我无声地笑了一下,没吭声。路遇红灯时我停下车来盯着雨刮看了半天,终于静静问他:“那他当年对你……”
“这事儿你得问他。”钟垣无奈地把脑袋靠向了一边的窗户。
“他肯跟我说才怪呢。”我斜瞄他一眼,“你没看见你们俩昨儿那副模样,真跟共叙旧情似的,我都看不下去。”
“你知道什么。”钟垣难得骂骂咧咧地把脑袋又往窗户的方向转了转。
我们俩之间又沉默了一阵儿,钟垣终于慢慢把头转了些角度回来:“我们年轻那会儿跟现在是真不一样……夏岩要是放在今天,可能早就找到伴儿了,也不用一个人遮遮掩掩这么多年。”
我不由笑了一下:“你就是说要是放到今天,你没准儿就是我大舅妈?”
“我不是这意思!”钟垣有点儿恼怒地瞪我一眼,“你那是什么思维。”他停顿了一下,他突然侧头看我,“念非,我是真喜欢你妈。”
我也跟着停了一下,当下岔开话题:“你小心点儿啊我告诉你,但凡像我这样有恋母情结的小屁孩儿,生平最讨厌的事儿就是听到别的男人说喜欢自己的妈。再说我们家就属我妈跟我大舅舅长得最像,你要是真喜欢这个调调,凑合凑合跟了夏岩也不错。”
“……你这嘴巴就是讨厌。”钟垣叹了一声。
我无声地笑了一下,话题就此终了。
我送他到了机场,又一块儿去寄了行李。临到安检门时钟垣心头似乎有点儿慈爱爆发,动作轻缓地帮我理了理衣领子:“我每年过年回崖北一趟,你好好儿照顾好自己。白椴那孩子人不错,跟你这么多年也不容易,对他好点儿。”他停了一下,“不管夏岩怎么说,结婚这事儿我是不怎么赞成。”
我笑笑:“这你放心,我要是结了婚白椴第一个把我劈成两半儿。

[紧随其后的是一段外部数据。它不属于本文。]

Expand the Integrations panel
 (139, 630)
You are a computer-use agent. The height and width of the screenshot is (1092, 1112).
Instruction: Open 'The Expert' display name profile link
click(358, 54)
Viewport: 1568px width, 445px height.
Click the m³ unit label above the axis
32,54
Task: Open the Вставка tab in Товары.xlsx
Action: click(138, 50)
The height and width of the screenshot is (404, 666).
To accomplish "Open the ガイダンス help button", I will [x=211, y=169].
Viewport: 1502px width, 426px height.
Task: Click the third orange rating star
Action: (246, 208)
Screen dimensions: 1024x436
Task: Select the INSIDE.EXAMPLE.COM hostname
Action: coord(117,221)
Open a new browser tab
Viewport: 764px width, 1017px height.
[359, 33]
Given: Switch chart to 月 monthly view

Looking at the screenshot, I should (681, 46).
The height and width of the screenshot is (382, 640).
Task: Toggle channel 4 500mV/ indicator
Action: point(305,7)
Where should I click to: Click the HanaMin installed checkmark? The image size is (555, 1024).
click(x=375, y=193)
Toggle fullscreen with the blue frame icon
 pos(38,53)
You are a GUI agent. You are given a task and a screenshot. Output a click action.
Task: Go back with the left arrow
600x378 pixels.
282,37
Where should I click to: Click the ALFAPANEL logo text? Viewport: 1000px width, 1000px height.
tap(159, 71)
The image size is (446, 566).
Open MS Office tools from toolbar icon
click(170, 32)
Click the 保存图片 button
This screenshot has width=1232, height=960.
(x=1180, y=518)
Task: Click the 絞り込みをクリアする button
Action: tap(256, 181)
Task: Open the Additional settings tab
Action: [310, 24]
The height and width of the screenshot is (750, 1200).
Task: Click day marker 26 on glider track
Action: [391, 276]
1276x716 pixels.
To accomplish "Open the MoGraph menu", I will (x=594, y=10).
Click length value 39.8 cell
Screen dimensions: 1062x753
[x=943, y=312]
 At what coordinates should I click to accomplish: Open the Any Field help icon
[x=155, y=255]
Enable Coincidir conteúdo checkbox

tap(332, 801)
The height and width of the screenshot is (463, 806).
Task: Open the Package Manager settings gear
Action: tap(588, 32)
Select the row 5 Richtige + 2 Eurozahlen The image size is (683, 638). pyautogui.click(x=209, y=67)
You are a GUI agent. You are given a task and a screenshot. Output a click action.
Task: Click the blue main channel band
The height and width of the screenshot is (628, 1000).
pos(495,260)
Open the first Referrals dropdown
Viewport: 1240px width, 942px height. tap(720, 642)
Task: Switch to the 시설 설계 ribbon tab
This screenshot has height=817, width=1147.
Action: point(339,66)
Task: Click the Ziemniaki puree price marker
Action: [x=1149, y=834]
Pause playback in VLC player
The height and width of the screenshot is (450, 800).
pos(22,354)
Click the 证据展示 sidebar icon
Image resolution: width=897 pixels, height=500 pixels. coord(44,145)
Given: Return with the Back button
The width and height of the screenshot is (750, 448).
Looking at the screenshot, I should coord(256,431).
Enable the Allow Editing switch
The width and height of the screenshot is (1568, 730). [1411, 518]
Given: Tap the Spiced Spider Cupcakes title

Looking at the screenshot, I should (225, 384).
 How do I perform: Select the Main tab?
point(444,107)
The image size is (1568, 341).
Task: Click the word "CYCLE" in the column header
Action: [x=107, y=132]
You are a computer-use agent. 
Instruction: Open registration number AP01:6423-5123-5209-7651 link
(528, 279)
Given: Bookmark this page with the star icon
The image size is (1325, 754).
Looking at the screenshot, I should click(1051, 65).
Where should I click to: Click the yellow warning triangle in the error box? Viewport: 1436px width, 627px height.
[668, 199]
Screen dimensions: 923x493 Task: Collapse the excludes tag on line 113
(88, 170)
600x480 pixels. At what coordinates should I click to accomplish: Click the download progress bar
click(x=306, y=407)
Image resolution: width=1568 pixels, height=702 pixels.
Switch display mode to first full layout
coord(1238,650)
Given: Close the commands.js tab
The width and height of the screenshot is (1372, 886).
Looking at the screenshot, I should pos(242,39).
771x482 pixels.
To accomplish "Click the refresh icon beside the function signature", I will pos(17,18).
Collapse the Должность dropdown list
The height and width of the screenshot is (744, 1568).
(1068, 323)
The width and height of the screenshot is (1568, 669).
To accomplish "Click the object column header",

”
“我猜也是,”他看看表,“我得走了。”
“诶,”我点点头,看着他转身,心头突然动了一下,“钟垣你等会儿。”
“什么事儿?”他回头看我。
“你对我大舅舅怎么想?”我梗了梗脖子还是问了出来。
“没怎么想,你他妈一天到晚瞎想些什么呢。”他骂我一句转了身,忽而又转了回来,“我不是看不上这人,我挺认真想过……可我是真不适合,性向这事儿……说不清楚。”
“……哦。”
“这事儿你别跟他说。”钟垣想了想,最后叮嘱一句。
“知道,你走吧。”
他挥挥手,慢慢迈向了安检门。
我目送他的背影远去,在他通过安检的时候掏出了手机给大舅舅打电话。起初是响了几声没人接,我正要挂电话时却又被接起来了。
“喂,干嘛呢?”我开口问道。
“小夏吧?他这会儿不方便接电话。”手机那头传来的是赵远琦的声音。
我眉毛一挑:“他手机怎么又在你这儿?”
“书记这会儿正在台上讲话呢,我替他看着手机。”赵远琦压低了嗓门儿挺有礼貌地跟我解释,“有什么事儿我帮您跟他说。”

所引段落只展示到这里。